* [Exercise prompt]:
Lay out the listing from the line containing "Describe the element at coordinates (488, 459)" through the end as a Markdown table with the columns Row and Listing line, skipping blank lines. Leave the pictures out.

---- Source material

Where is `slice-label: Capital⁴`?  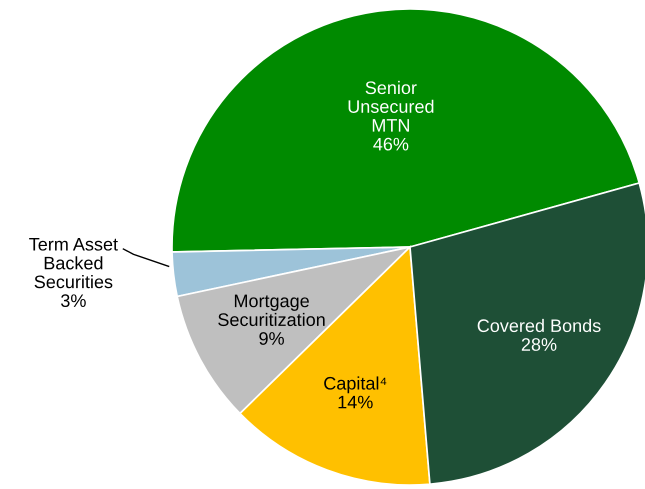
slice-label: Capital⁴ is located at coordinates (355, 385).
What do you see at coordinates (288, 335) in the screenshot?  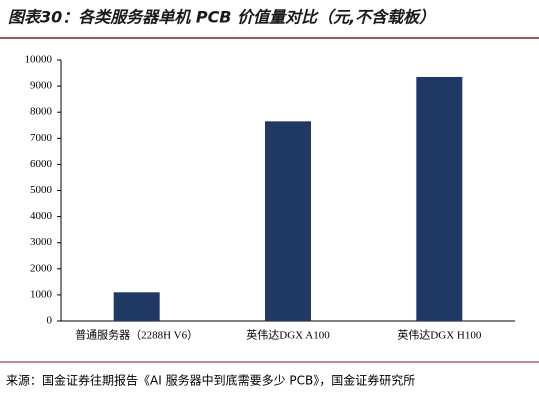 I see `x-tick-label: 英伟达DGX A100` at bounding box center [288, 335].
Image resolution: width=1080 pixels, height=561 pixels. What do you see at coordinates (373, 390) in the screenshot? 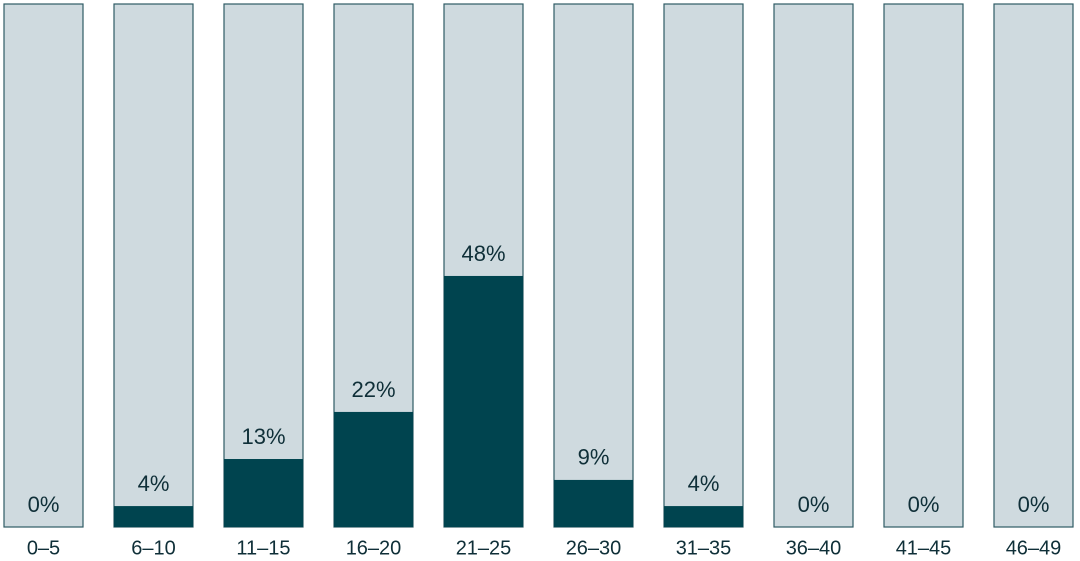
I see `value-label: 22%` at bounding box center [373, 390].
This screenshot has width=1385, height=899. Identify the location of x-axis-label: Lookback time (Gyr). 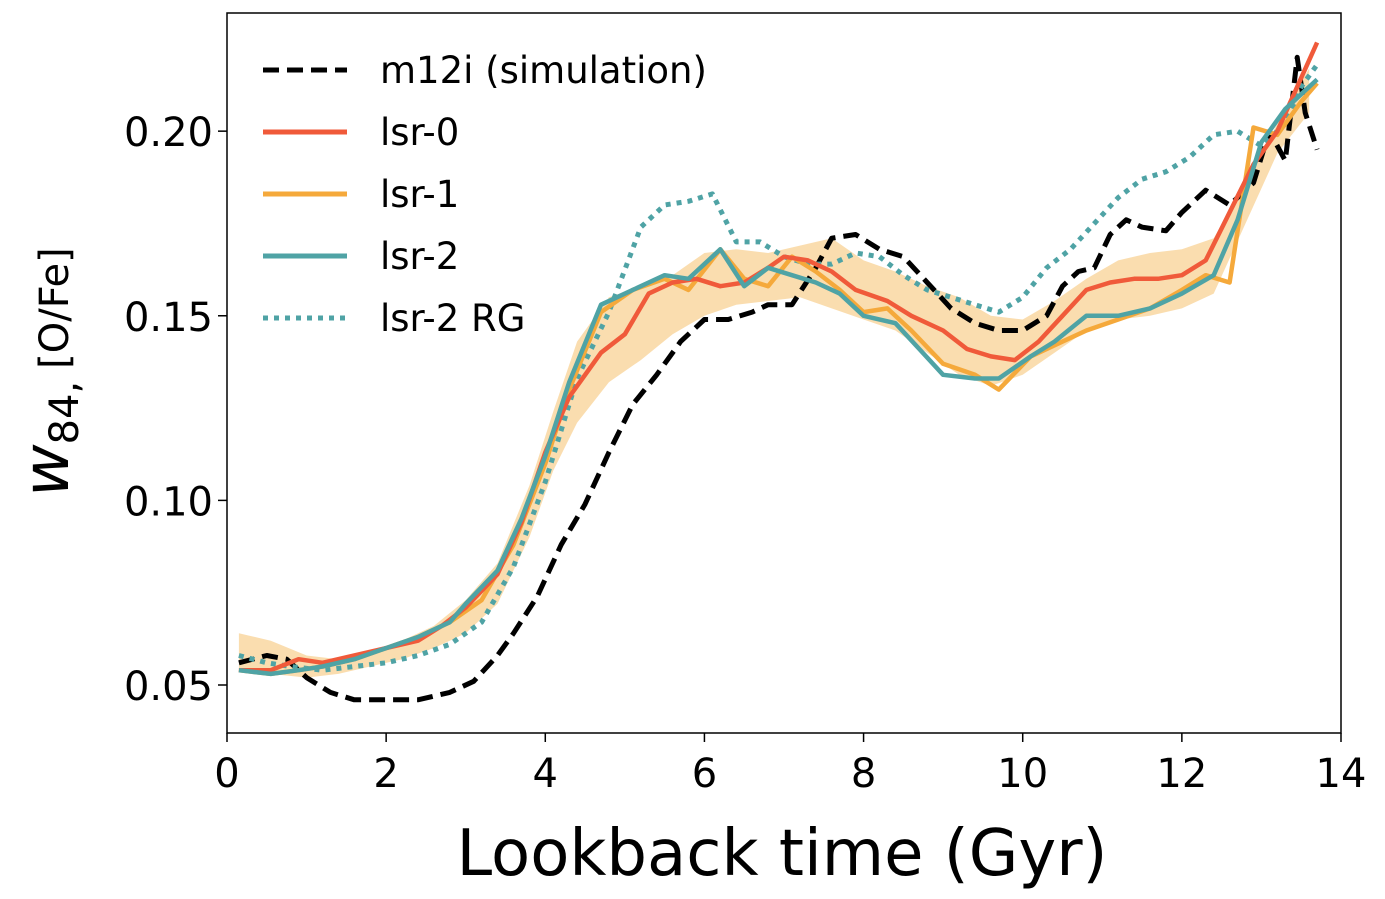
(782, 854).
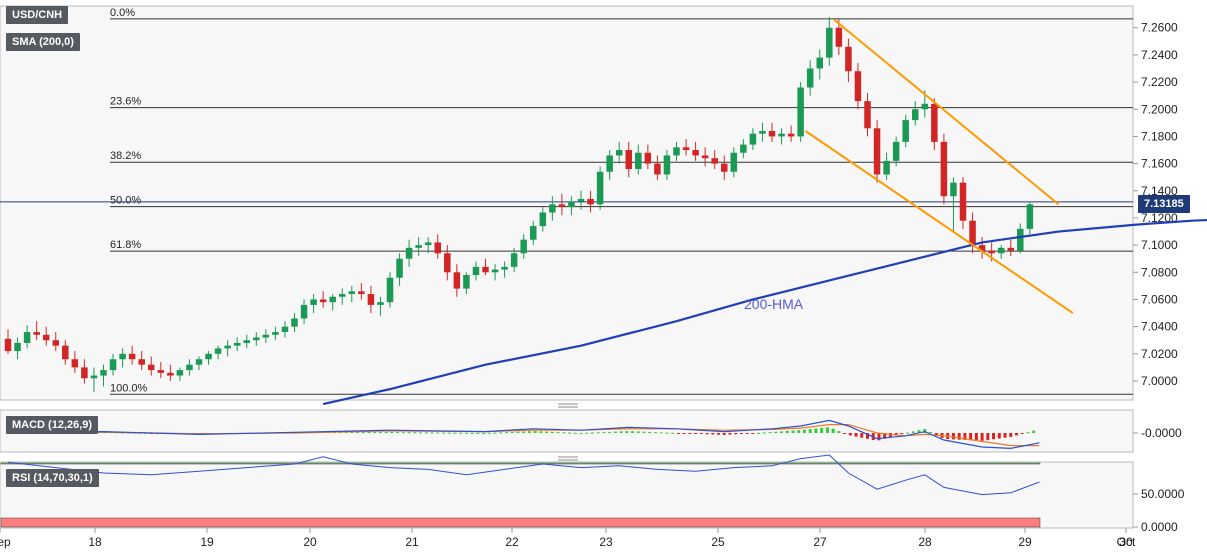 The width and height of the screenshot is (1207, 555). I want to click on x-tick-label: 28, so click(925, 542).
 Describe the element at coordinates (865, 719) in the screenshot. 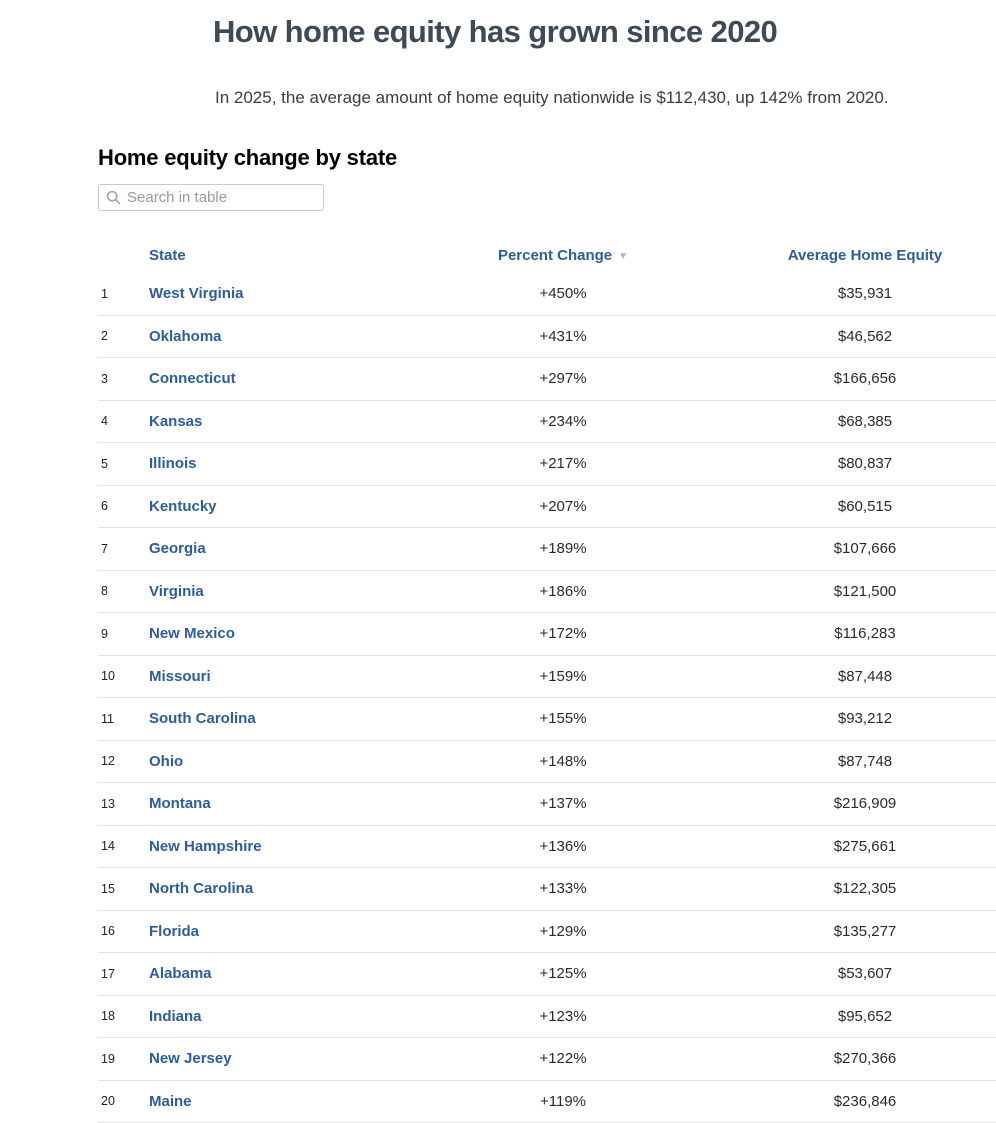

I see `average-home-equity-value: $93,212` at that location.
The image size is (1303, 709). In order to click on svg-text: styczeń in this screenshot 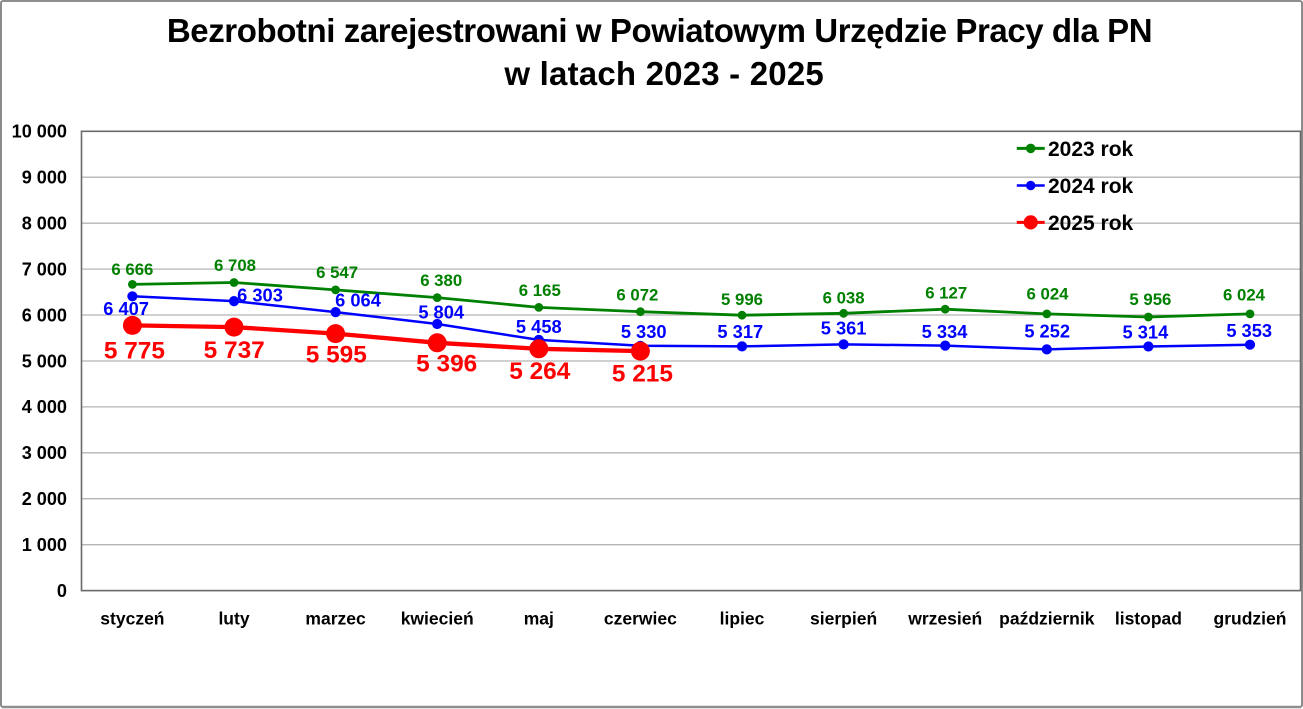, I will do `click(132, 619)`.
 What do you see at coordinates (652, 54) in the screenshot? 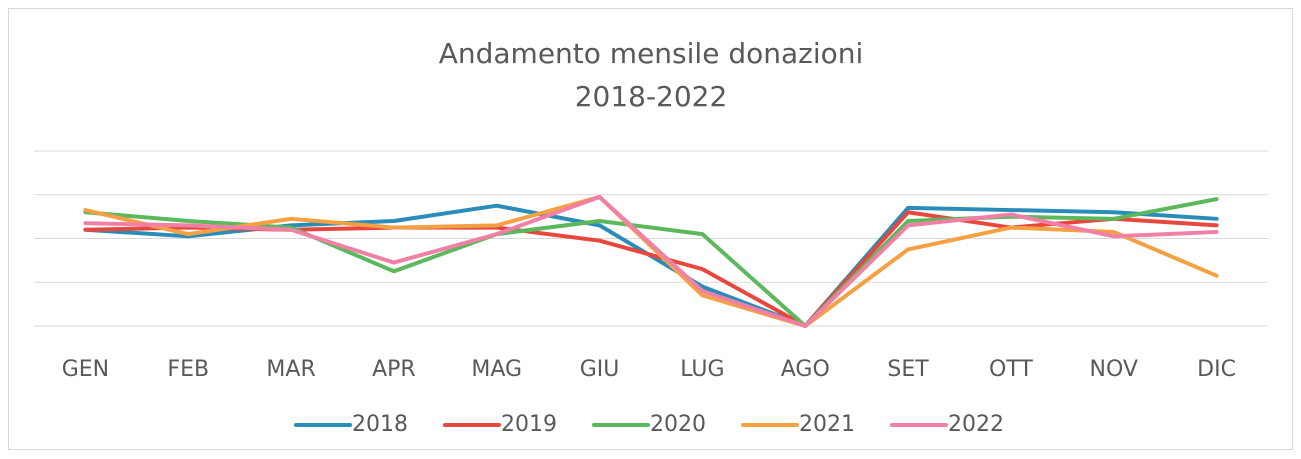
I see `chart-title: Andamento mensile donazioni` at bounding box center [652, 54].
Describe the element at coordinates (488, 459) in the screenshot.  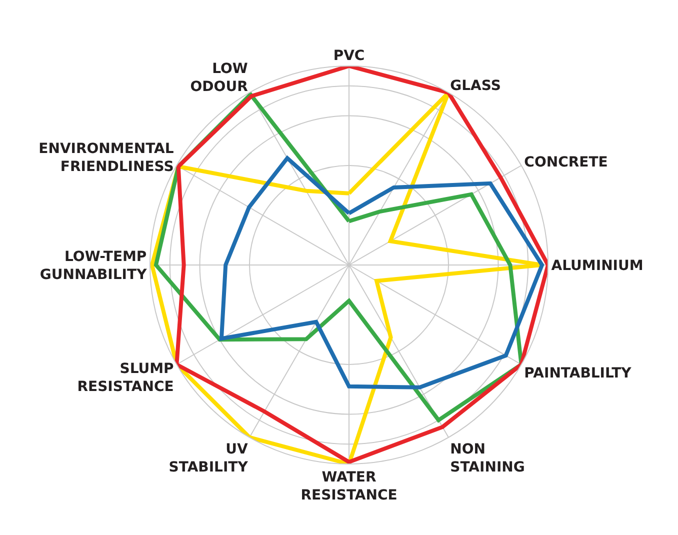
I see `spoke-label: NON STAINING` at that location.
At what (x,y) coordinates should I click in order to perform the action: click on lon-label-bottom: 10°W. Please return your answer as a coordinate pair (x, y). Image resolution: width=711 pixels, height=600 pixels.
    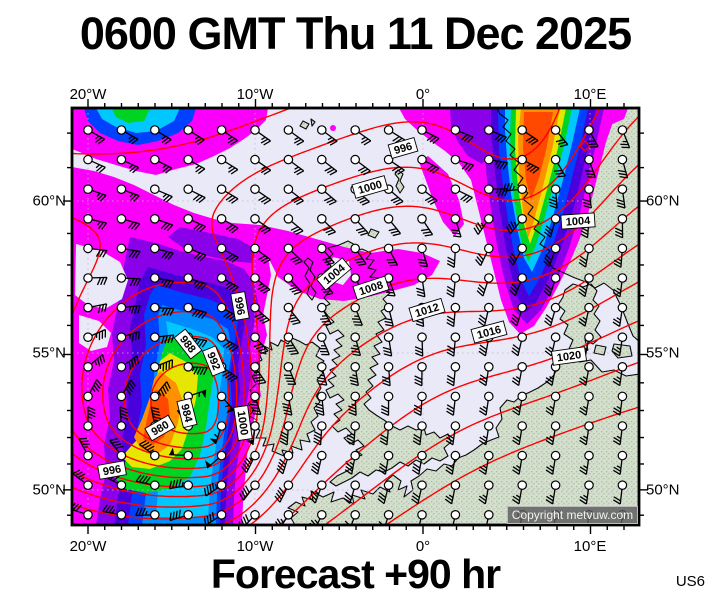
    Looking at the image, I should click on (255, 546).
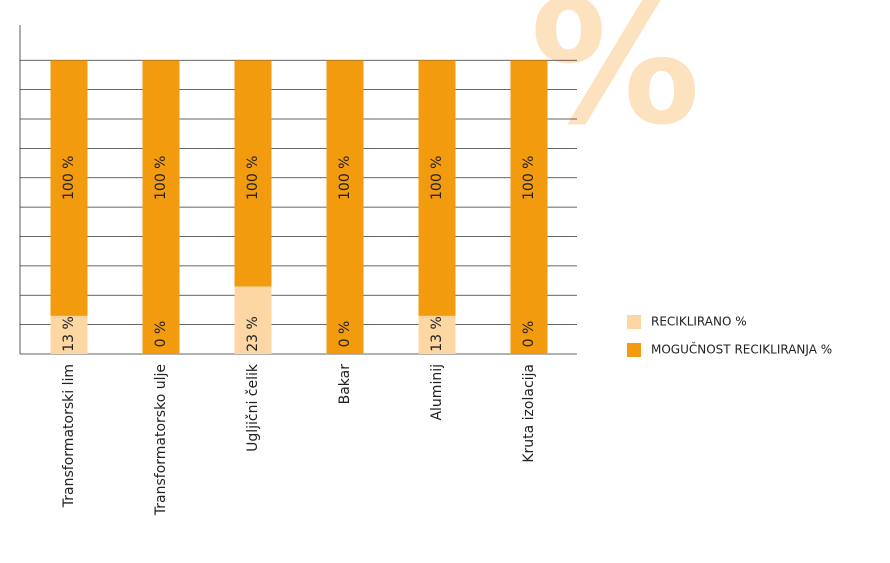  Describe the element at coordinates (345, 384) in the screenshot. I see `x-tick-label: Bakar` at that location.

--------

* [Solution for this problem]:
| Row | Listing line |
|---|---|
| 1 | Describe the element at coordinates (488, 459) in the screenshot.   |
| 2 | I see `spoke-label: NON STAINING` at that location. |
| 3 | At what (x,y) coordinates should I click in order to perform the action: click on lon-label-bottom: 10°W. Please return your answer as a coordinate pair (x, y). Image resolution: width=711 pixels, height=600 pixels. |
| 4 |     Looking at the image, I should click on (255, 546). |
| 5 |   Describe the element at coordinates (345, 384) in the screenshot. I see `x-tick-label: Bakar` at that location. |